**Task objective**
Answer with one number only: how many lines in this material contain the word "agent"?

================

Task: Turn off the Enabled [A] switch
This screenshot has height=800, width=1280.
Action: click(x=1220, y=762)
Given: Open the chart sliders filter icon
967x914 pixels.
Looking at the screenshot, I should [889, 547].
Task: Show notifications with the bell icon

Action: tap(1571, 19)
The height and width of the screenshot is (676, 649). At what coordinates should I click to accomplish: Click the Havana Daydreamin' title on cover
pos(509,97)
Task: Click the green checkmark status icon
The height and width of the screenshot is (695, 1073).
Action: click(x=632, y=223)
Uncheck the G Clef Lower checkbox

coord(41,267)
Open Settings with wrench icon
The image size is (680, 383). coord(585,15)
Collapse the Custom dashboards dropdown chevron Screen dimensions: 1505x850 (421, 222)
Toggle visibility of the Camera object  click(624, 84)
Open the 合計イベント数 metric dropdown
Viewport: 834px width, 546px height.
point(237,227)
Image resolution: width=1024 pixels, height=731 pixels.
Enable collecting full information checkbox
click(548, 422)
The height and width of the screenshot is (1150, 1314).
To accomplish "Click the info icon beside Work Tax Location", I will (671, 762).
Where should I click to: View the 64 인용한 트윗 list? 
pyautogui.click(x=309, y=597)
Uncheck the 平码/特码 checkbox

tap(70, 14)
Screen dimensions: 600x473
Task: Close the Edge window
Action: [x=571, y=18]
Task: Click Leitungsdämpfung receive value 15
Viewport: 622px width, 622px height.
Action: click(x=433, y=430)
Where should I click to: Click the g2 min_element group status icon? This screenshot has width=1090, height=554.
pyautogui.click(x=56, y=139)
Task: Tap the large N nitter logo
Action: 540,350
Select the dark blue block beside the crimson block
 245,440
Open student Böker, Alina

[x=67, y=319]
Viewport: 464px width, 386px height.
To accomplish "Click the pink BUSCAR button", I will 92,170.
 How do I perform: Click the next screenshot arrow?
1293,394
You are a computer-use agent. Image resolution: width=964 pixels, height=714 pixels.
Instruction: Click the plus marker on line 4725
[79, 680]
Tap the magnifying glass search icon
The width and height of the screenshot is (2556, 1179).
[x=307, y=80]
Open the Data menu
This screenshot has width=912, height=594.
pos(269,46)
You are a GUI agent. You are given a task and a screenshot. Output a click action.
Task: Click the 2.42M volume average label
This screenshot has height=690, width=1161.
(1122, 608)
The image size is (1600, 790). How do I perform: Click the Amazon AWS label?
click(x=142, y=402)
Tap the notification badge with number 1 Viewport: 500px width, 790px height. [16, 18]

================

**Answer to this exercise**
2